C’era una volta un barattolo di metallo ormai arrugginito, che era finito a suon di calci in un prato: un tempo era servito a contenere della buona e gustosa macedonia. Una volta vuoto era stato portato vicino ai contenitori dei rifiuti per esservi gettato, ma il bimbo, che lo teneva in mano, non sapendo in quale cassonetto inserirlo pensò di lasciarlo a terra.

Il giorno dopo ci fu un forte vento che fece rotolare il barattolo lontano tanto da finire sul lato di un marciapiede della strada maestro. Dei ragazzi, che passavano di là, si misero a prenderlo a calci. Per una buona mezz’ora passò da un piede all’altro. Provò inutilmente a lamentarsi: nessuno lo stava a sentire o, almeno, fingeva di non sentirlo. Alla fine, uno di loro diede un calcio talmente potente da farlo volare al lato opposto della strada da dove rotolò finendo a cadere in un bel prato morbido. Tutto ammaccato e dolorante, il barattolo rimase lì ad aspettare. Passò un giorno, passò una settimana, passarono mesi e infine anni: il barattolo di metallo, ormai tutto deformato, era ancora su quel prato. Pioggia, vento, neve, freddo e caldo finirono con l’indebolirne il metallo. Nessuno si era curato di lui nonostante avesse cercato in mille modi di attirare l’attenzione dei passanti. Il suo bel metallo una volta lucido come l’argento si era ora tutto arrugginito. Piantato ormai nella terra, le formiche ne avevano costruito all’ interno il loro nido dove abitavano beate. Il barattolo non ne poteva più di quella vita assurda. Giunse al culmine della sopportazione il giorno in cui un bimbo correndo nel prato, proprio per caso, lo colpì forte con il piede tanto da staccarlo da terra. Arrabbiato, il barattolo gridò: “Questo è il colmo! Non vedi dove metti i piedi?”

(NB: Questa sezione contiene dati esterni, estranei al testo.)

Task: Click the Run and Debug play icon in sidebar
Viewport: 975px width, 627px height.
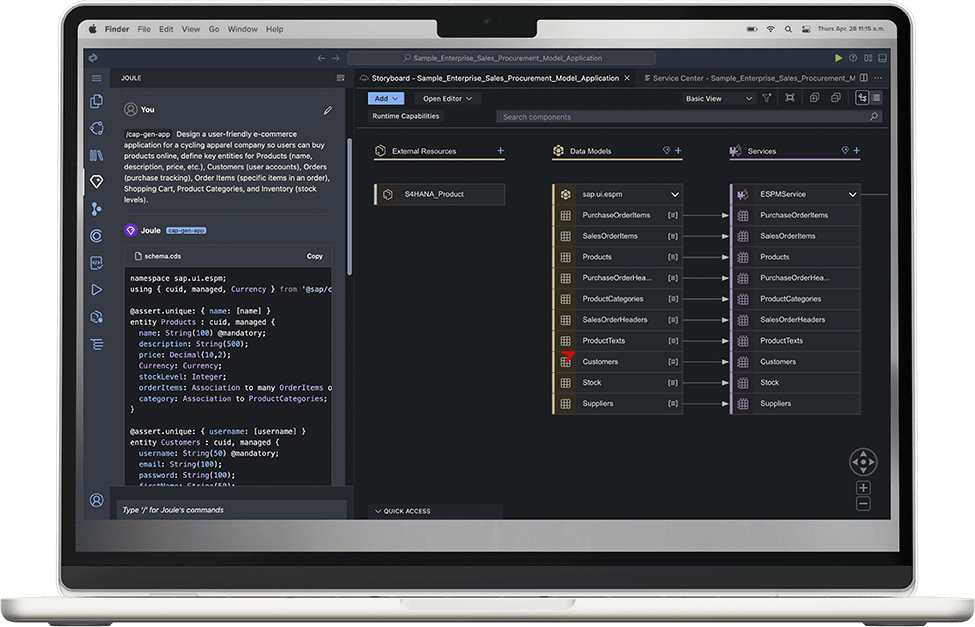Action: tap(97, 290)
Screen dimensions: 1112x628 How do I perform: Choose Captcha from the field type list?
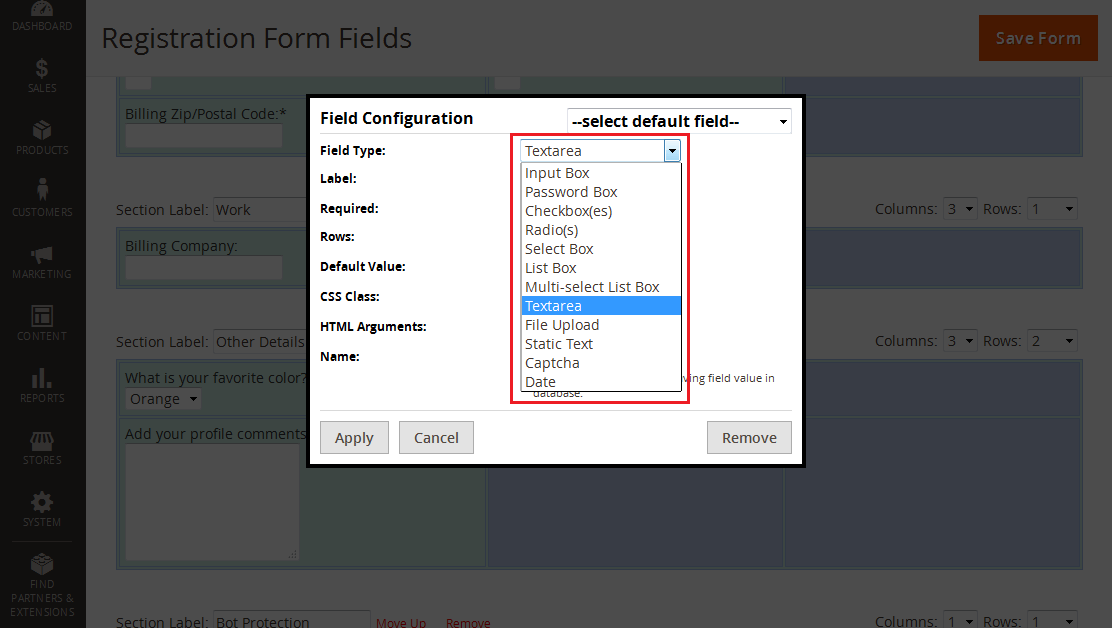tap(551, 362)
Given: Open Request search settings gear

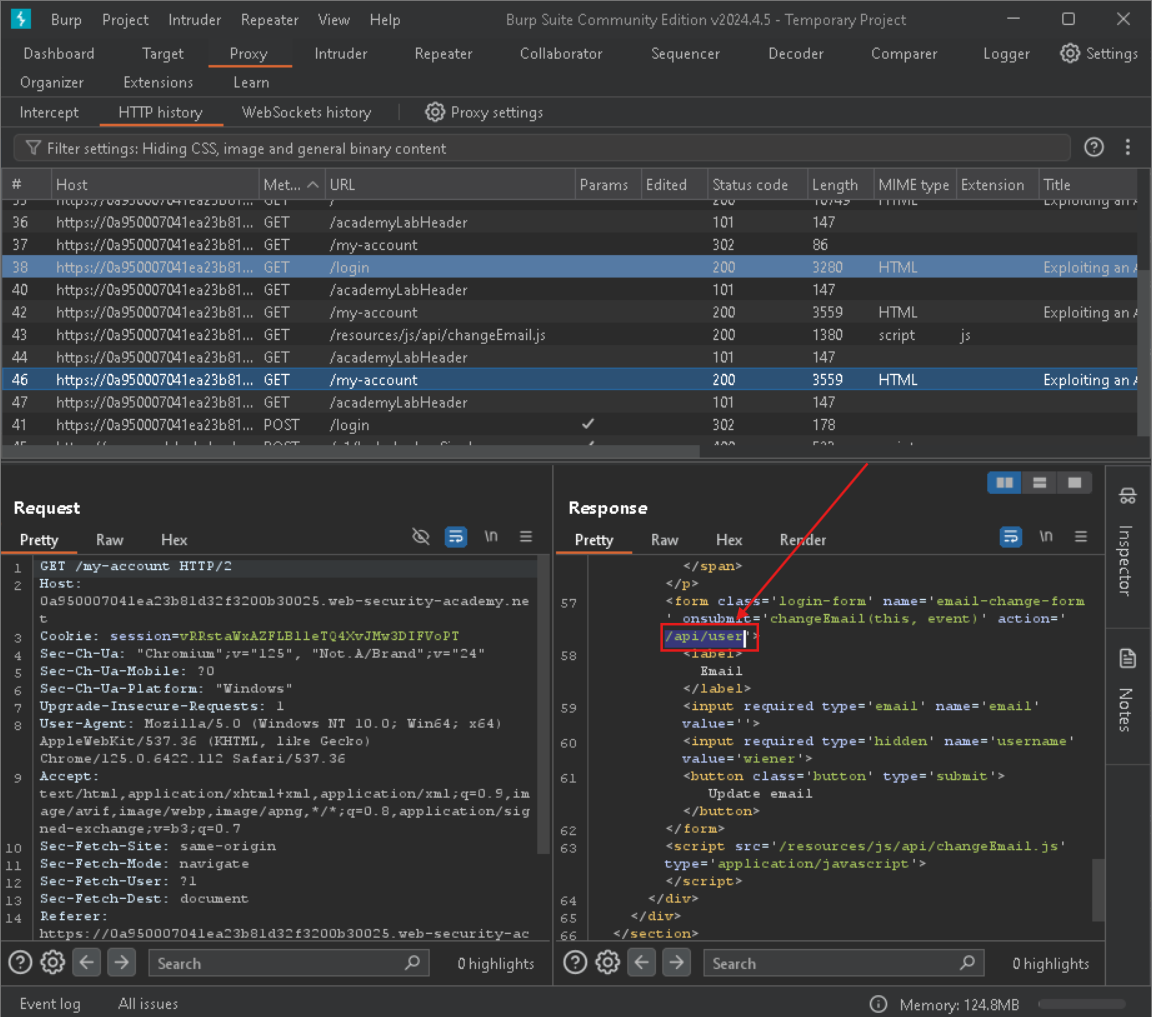Looking at the screenshot, I should [x=53, y=963].
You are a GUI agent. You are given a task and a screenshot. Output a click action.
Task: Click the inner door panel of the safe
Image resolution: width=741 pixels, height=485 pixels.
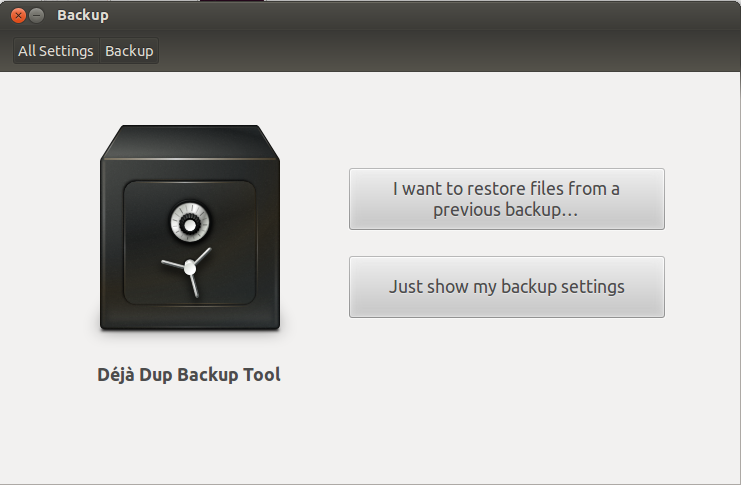click(x=190, y=242)
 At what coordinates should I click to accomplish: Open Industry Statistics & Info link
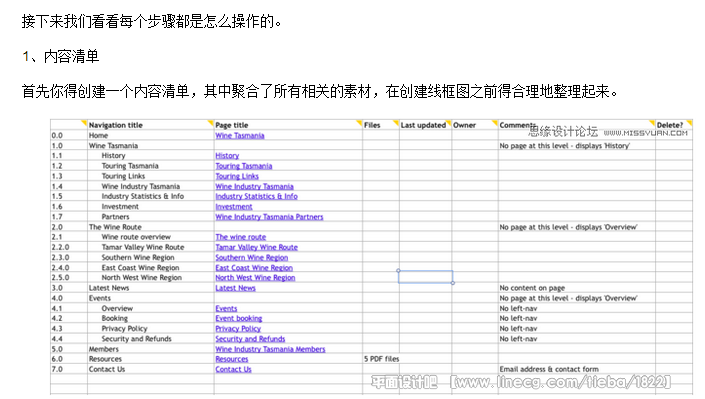pos(256,197)
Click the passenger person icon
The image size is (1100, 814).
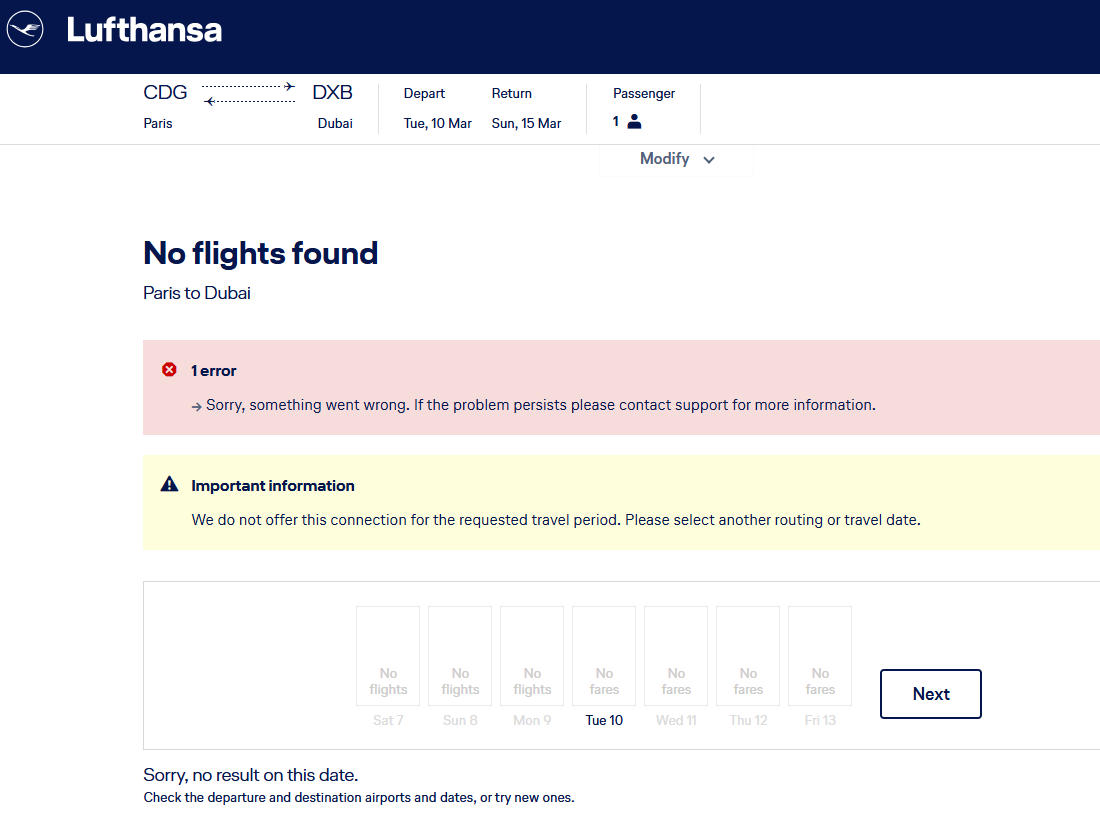pyautogui.click(x=634, y=122)
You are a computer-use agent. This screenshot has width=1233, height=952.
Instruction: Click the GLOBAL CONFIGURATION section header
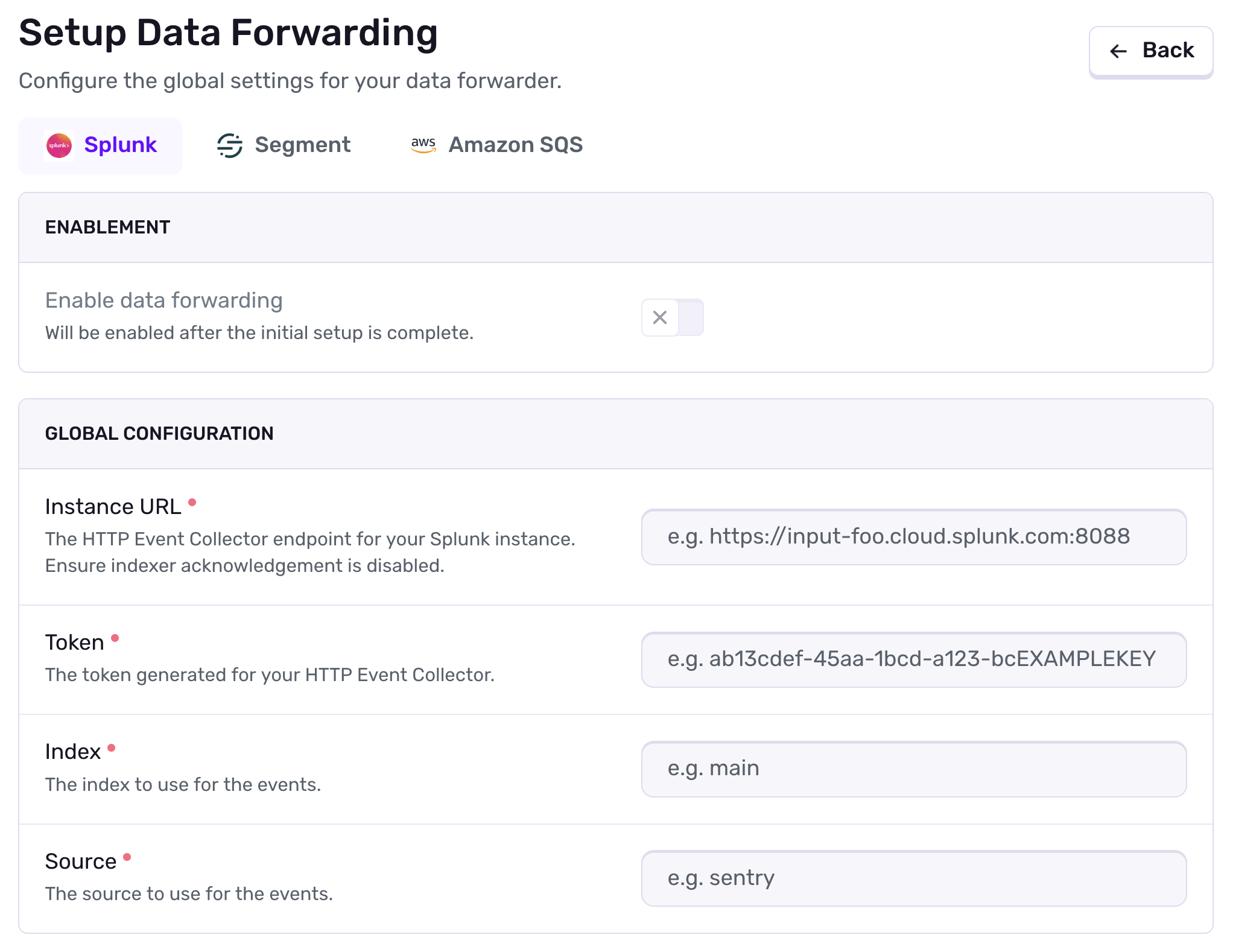(159, 433)
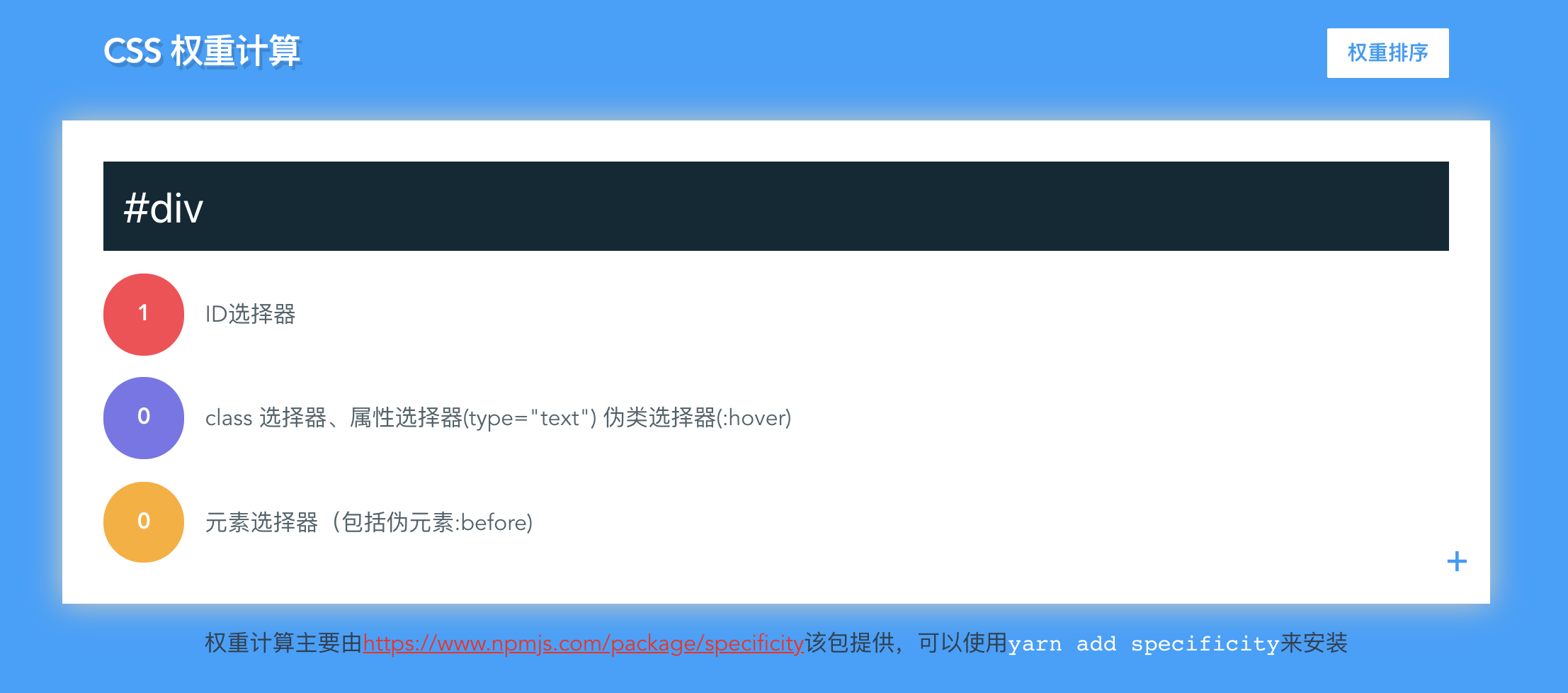Open the npmjs specificity package link
This screenshot has height=693, width=1568.
584,643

“Scusami!” disse il bimbo guardandosi attorno.

Il barattolo replicò: “Sono vicino ai tuoi piedi… sono io, che ti parlo!”

Il bimbo si piegò sulle ginocchia guardando il barattolo disse: “Non ho fatto apposta, prima, a calciarti è… che proprio non ti avevo visto e sono inciampato!”

“Eh! Sì! Scusa, scusa però io intanto prendo calci e nessuno fa niente per me!”

“Ma io, che c’entro in tutto questo?” replicò il piccolo e aggiunse: “Io non sapevo nemmeno, che tu eri là e correndo non ti ho nemmeno notato: se ti avessi visto avrei evitato di venirti addosso e me ne sarei andato per la mia strada!”

“Bravo… così io continuavo a rimanere piantato in terra, vero? Non è questo il luogo adatto per me… sai?”

“E cosa ci posso fare io, se sei finito qui?” esclamò ad alta voce il piccolo.

“Scusami!” – replicò il barattolo – “Mi sto arrabbiando con te che non hai nessuna colpa se non quella di avermi dato un calcio! È vero… tu non c’entri nulla col fatto, che sono finito qui, però, se mi raccogli e mi porti con te, ti insegno io dove depositarmi. Mi vuoi aiutare?”

Il piccolo acconsentì. Si chinò per raccoglierlo, ma il barattolo lo fermò dicendo: “Fermati… sono rotto e ammaccato! Ti potresti tagliare e farti molto male! Hai dei guanti con te?” “No!” rispose il piccolo, però, messe le mani in tasca ne tolse una borsa di plastica e disse: “Potrei raccoglierti aiutandomi con questa!”

“Ottima, idea!” disse il barattolo e così, il bimbo, dopo averlo raccolto s’incamminò con il barattolo nella borsa. Intanto il barattolo raccontando la sua infelice storia insegnò al piccolo la strada per andare ai magazzini del Comune dove avrebbe potuto lasciarlo. Il ragazzo obbedì. Il barattolo di metallo, finalmente, si sentì a casa sua e insieme a tanti altri barattoli attese di essere portato via in un luogo sicuro dove uomini esperti li avrebbero rigenerati e resi ancora utili.